### Brief
Give back the full listing, character for character, with no pictures.
[[ Data open ]]
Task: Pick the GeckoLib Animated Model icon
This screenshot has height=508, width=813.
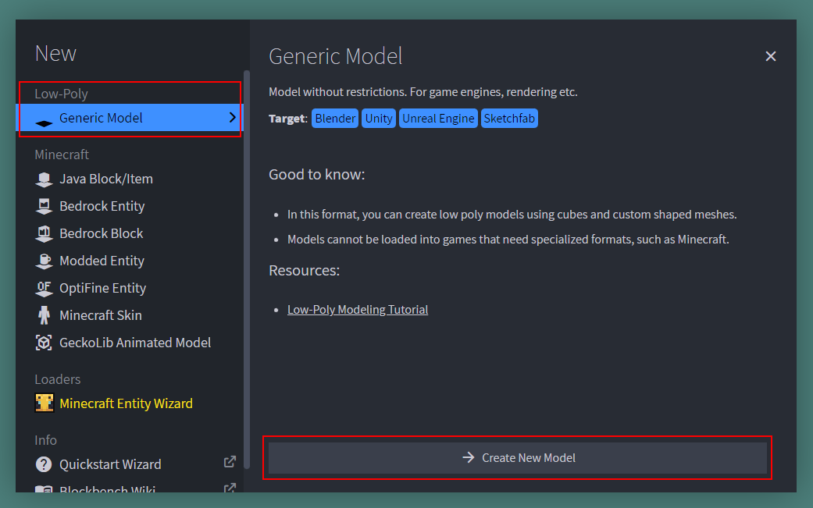Action: pos(44,343)
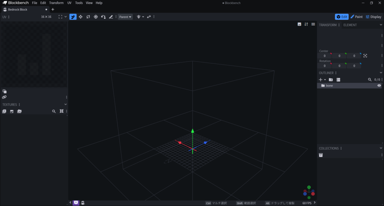This screenshot has height=206, width=384.
Task: Click the Import Texture icon
Action: tap(4, 111)
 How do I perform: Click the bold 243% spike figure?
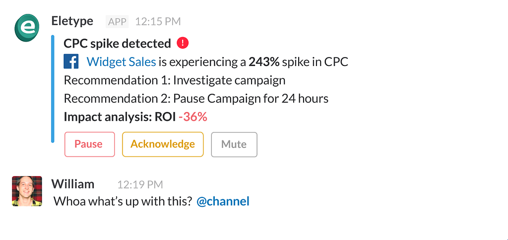coord(264,62)
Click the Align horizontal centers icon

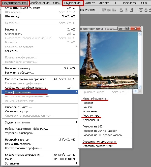click(126, 10)
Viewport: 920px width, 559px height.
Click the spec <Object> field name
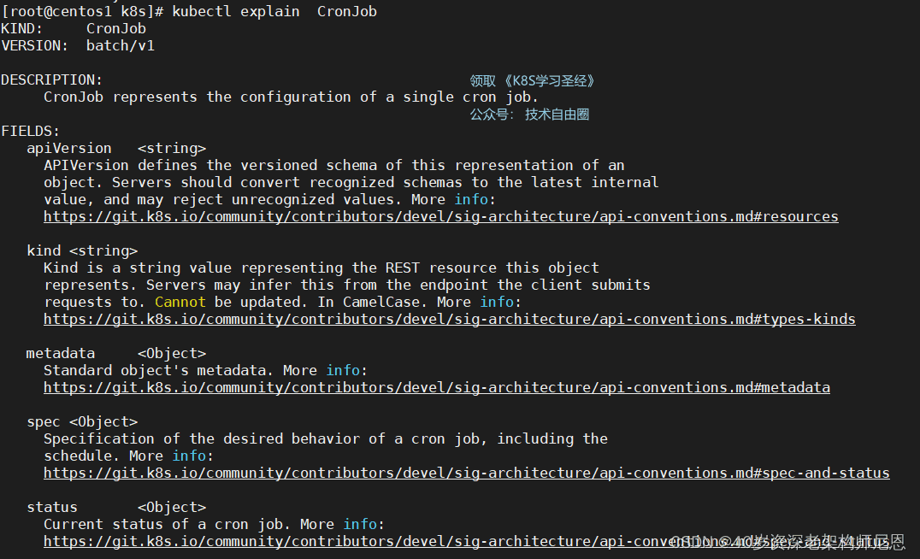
[[ Data closed ]]
### Written answer
Task: Pick the GeckoLib Animated Model icon
This screenshot has height=508, width=813.
Action: pos(44,343)
This screenshot has height=206, width=384.
Task: Click the Import Texture icon
Action: tap(4, 111)
 How do I perform: Click the bold 243% spike figure?
coord(264,62)
Click the Align horizontal centers icon

click(126, 10)
Viewport: 920px width, 559px height.
Click the spec <Object> field name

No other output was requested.